Given information:

□ □ □ □ □

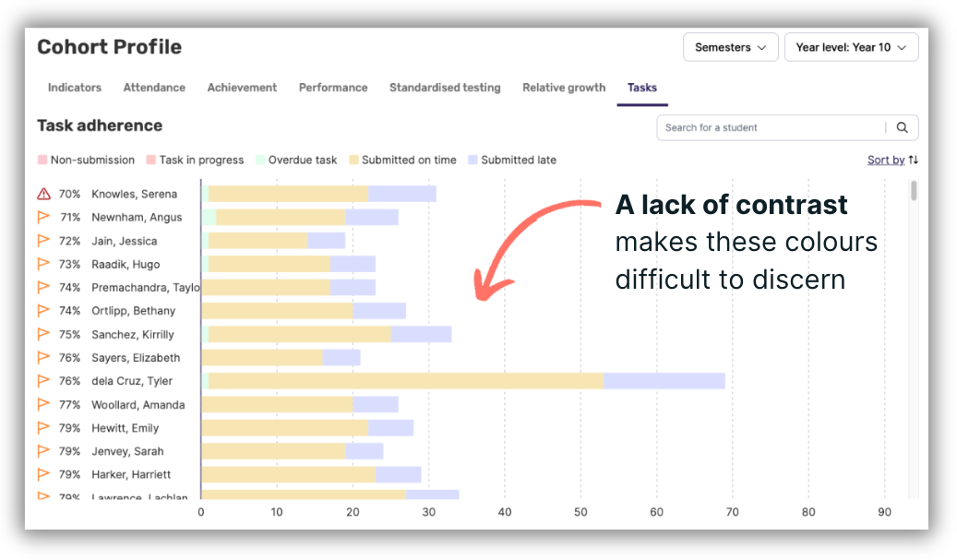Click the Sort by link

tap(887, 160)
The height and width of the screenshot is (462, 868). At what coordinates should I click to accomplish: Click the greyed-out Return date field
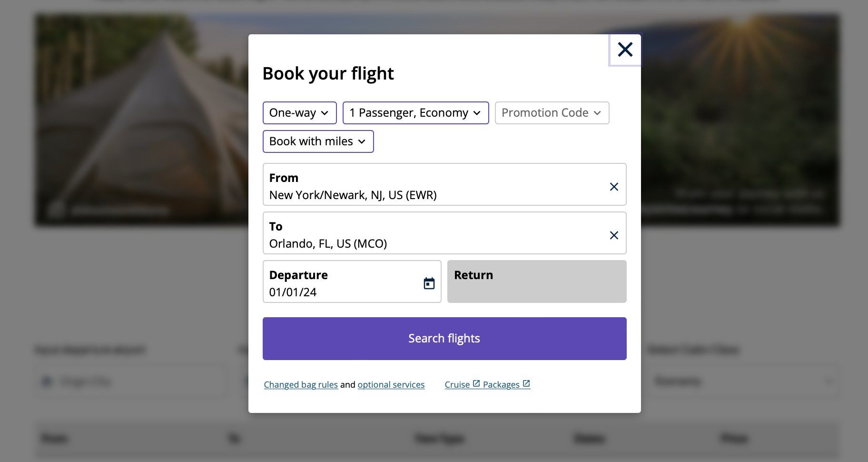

□ □ □ □ □

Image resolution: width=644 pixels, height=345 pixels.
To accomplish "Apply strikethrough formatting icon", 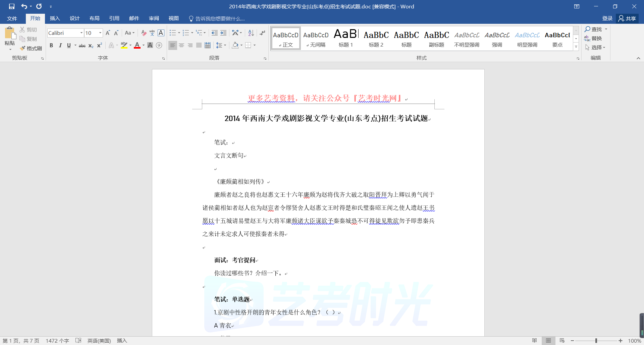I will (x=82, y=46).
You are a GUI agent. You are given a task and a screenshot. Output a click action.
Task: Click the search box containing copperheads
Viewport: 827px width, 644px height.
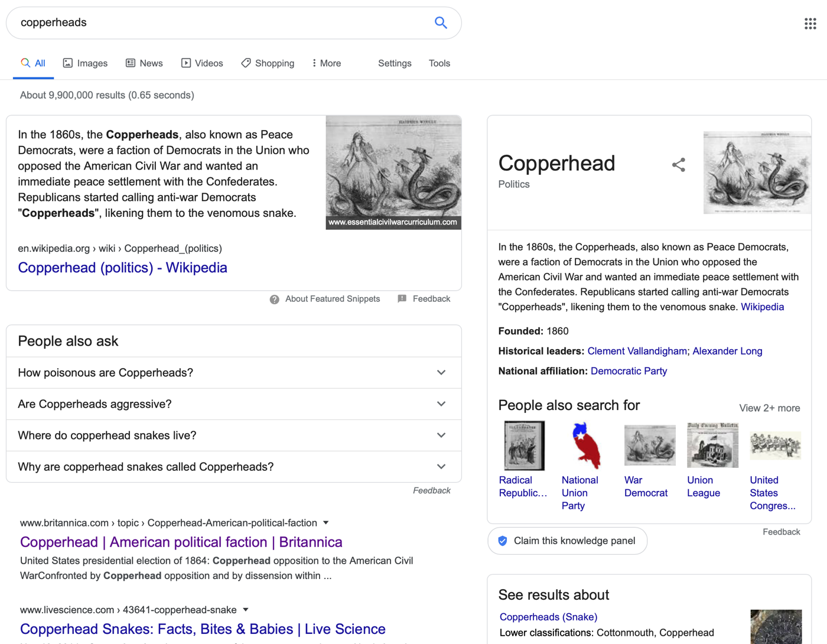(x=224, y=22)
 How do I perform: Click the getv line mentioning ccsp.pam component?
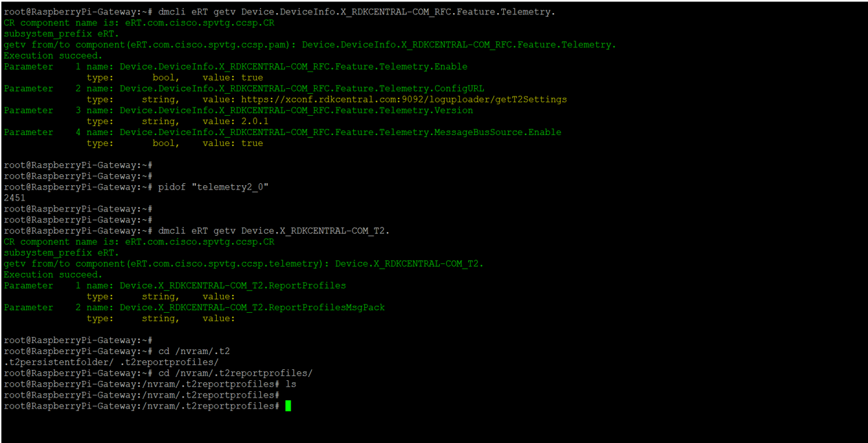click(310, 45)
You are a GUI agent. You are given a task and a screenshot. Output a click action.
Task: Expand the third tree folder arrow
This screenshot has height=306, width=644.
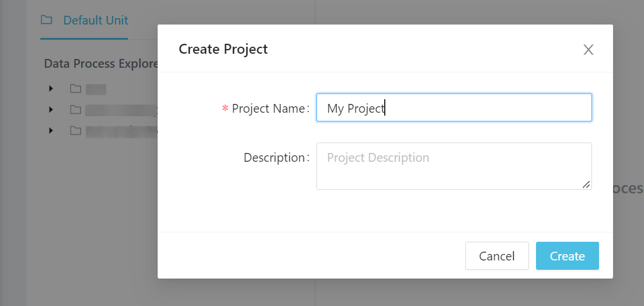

□ □ □ □ □

What is required: Look through the records above for the string "screenshot", then copy every line that has it.

Solution:
The height and width of the screenshot is (462, 868). At what coordinates should I click to accomplish: Click the greyed-out Return date field
You are a GUI agent. You are given a task and a screenshot. Output a click action.
You are a GUI agent. You are given a task and a screenshot. Output a click action.
This screenshot has height=306, width=644.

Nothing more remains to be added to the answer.